Head in the Sand 9: if you thought GDPR was tough, be prepared for more. Not just the Privacy and Electronic Communications (PECR) or ePrivacy Directive and Digital Single Market, but US federal regulation too.
It is best to think of GDPR, PECR, e-Privacy Regulation, and the Digital Single Market (DSM) as interlocking complimentary directives which seek to provide a fair, secure and even playing field for all European citizens using the digital world. PECR refers to the Privacy and Electronic Communications Regulations, also known as ‘the e-privacy Directive’, which was introduced in 2002 and updated with amendments in 2004, 2011, 2015, 2016, 2018 and 2019. The EU is in the process of replacing the e-privacy Directive with a new e-privacy Regulation to sit alongside the GDPR. However, the new Regulation is not yet agreed. For now, PECR continues to apply alongside the GDPR. The GDPR does not replace PECR, although it changes the underlying definition of consent. Existing PECR rules continue to apply, but using the new GDPR standard of consent. Among other areas, the new regulation will apply to WhatsApp, Gmail, Skype, and Facebook Messenger.
The Digital Single Market has no independent enforcement mechanism, but insiders suspect the GDPR and e-Privacy Regulation can and will be used to drive digital equivalent across the European Economic Area (EEA). In May the European Commission announced that as part of the DSM strategy, the new Regulation on the free flow of non-personal data, will allow data to be stored and processed everywhere in the EU without unjustified restrictions. The directive focused on small and medium-sized enterprises (SMEs) in particular to ensure they comply with new rules involving datasets composed of both personal and non-personal data.
PECR (and the subsuming e-Privacy Regulation) cover several areas:
- Marketing by electronic means, including marketing calls, texts, emails and faxes.
- The use of cookies or similar technologies that track information about people accessing a website or other electronic service.
- Security of public electronic communications services.
- Privacy of customers using communications networks or services as regards traffic and location data, itemised billing, line identification services (e.g. caller ID and call return), and directory listings.
As a tapestry of regulation, these directives will add a security burden on SMEs that could prove cost-prohibitive for companies that do not opt for GDPR and PECR compliant hyperscale services. Additionally, the DSM specifically requires fair, open and accessible public cloud across the entire European Union and EEA.
How Does This Effect Digital Ethics?
As discussed earlier in Issue 6, many firms have responded to the GDPR by either harvesting consent or using overly complex privacy policies to avoid fines. Neither approach represents real informed consent. SMEs are prioritised under the DSM and protected to some degree by PECR rules while undergoing a regulatory shift with both GDPR and PECR that requires stringent data controls, privacy and data erasure and a much more in depth review of processes which had been taken for granted or outright ignored in prior years.

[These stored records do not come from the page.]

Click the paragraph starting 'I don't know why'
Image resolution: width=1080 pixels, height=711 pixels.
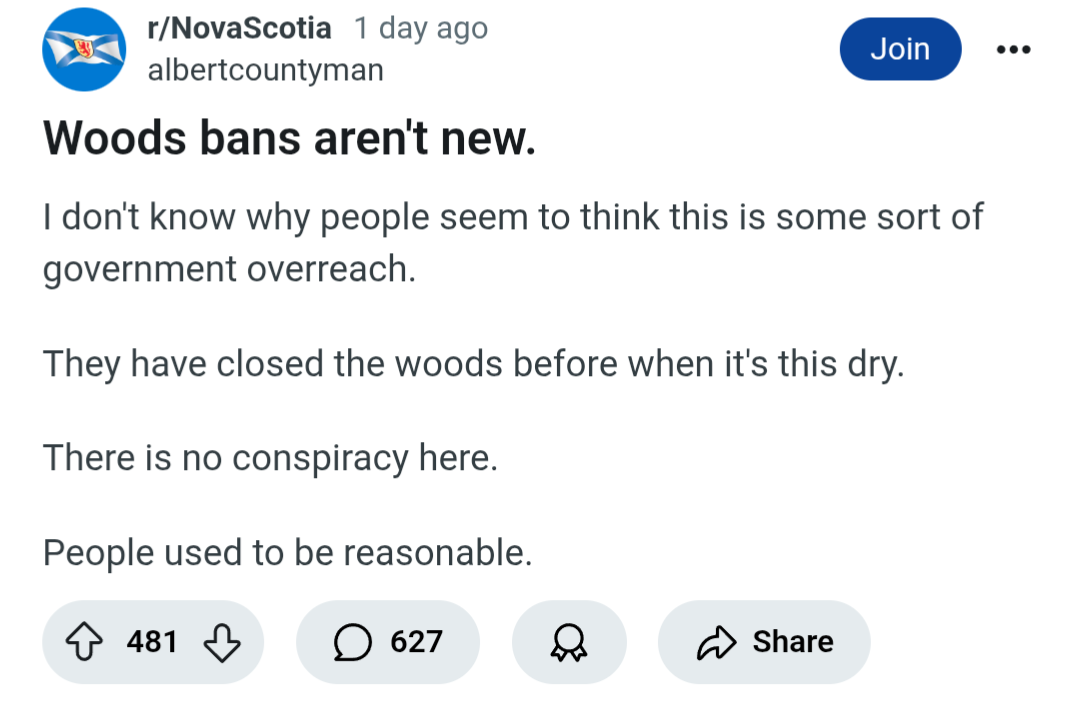[x=512, y=216]
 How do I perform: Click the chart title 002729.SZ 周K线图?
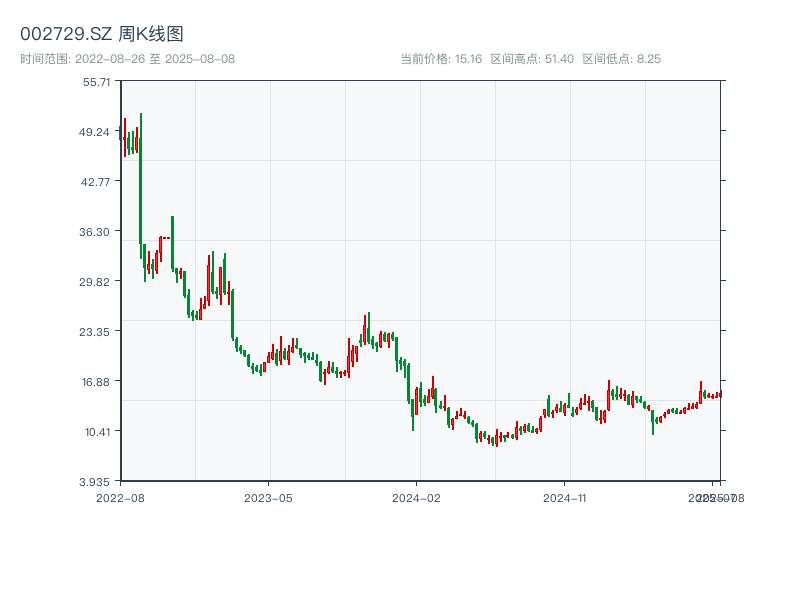click(x=102, y=35)
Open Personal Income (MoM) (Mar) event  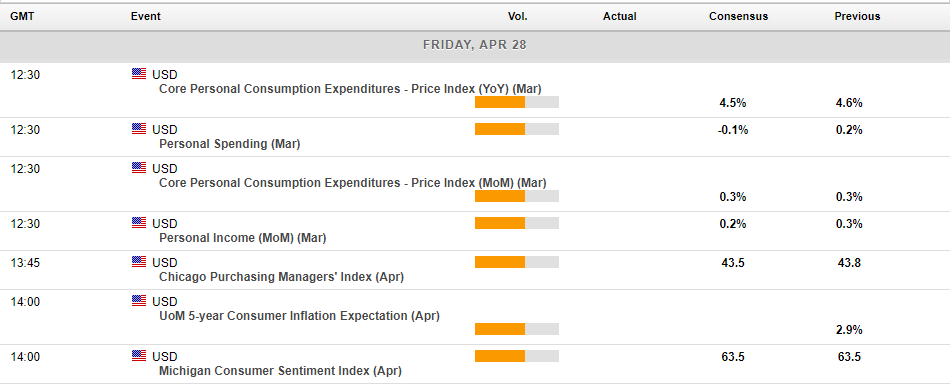tap(242, 238)
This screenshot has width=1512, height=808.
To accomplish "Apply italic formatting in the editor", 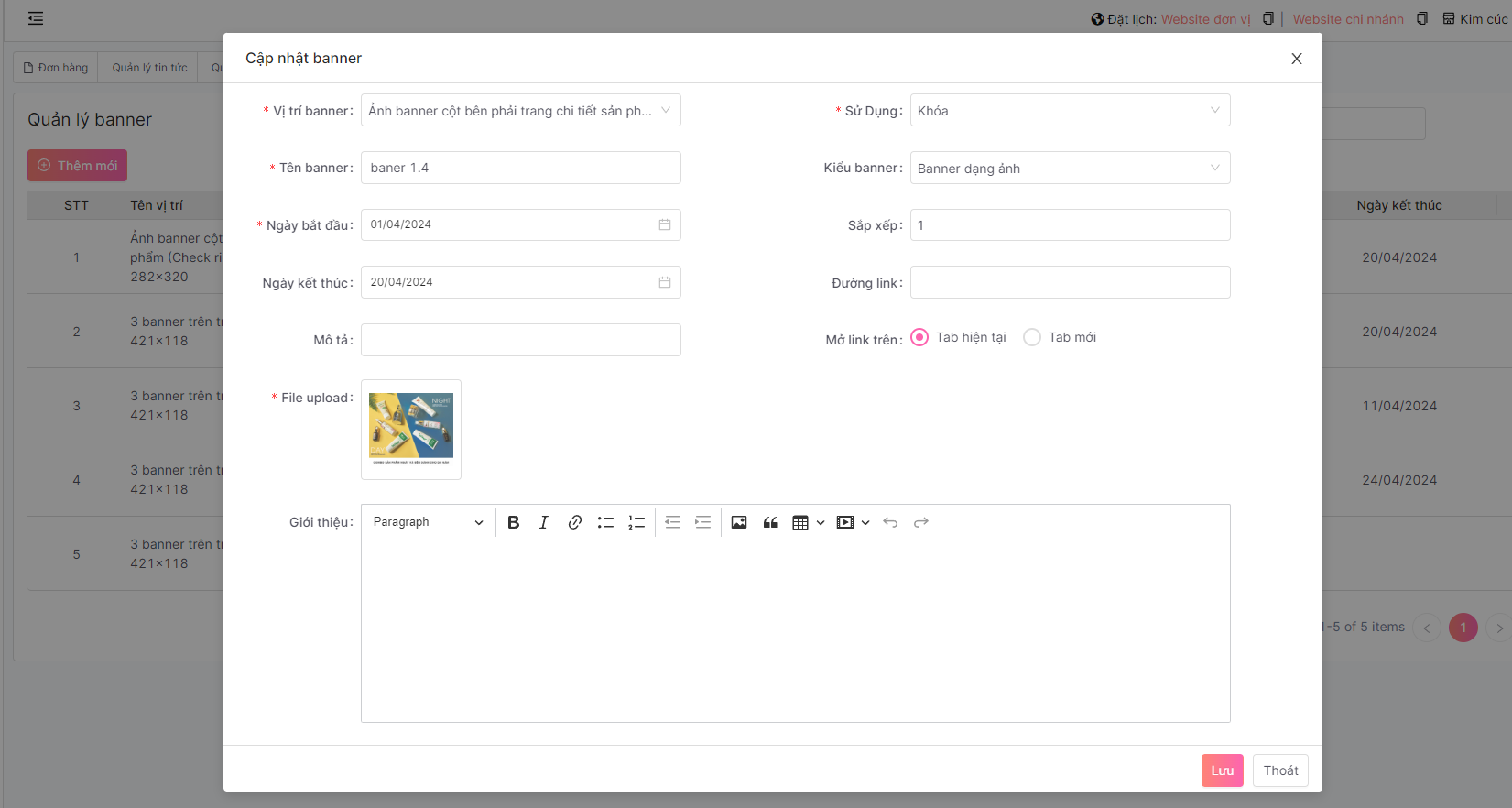I will coord(544,522).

The EU has chosen to protect individual privacy and government / institutional security rather than adopt the laissez faire American model which allows both SMEs and enterprises to commodify and monetise private data. The GDRP, PECR, e-Privacy Regulation and DSM require European companies to either manually review data, code bespoke software or purchase potentially costly SaaS, PaaS and IaaS capabilities from a limited group of American owned providers who are not held to the same stringent data standards – many of them also previously or presently involved in adverse legal action over data breach, monopoly tactics, tax evasion and violations of the GDRP, etc.
Meanwhile in the US, privacy regulations are on their way. The California Consumer Privacy Act (CCPA) promises to enhance privacy rights and consumer protection for residents of California. It has been followed by similar proposals in others states, and a wave of lobbying for amendments to the CCPA, before it becomes effective on January 1, 2020, but federal regulations that might override California’s law have so far failed to materialize and are now unlikely before 2020.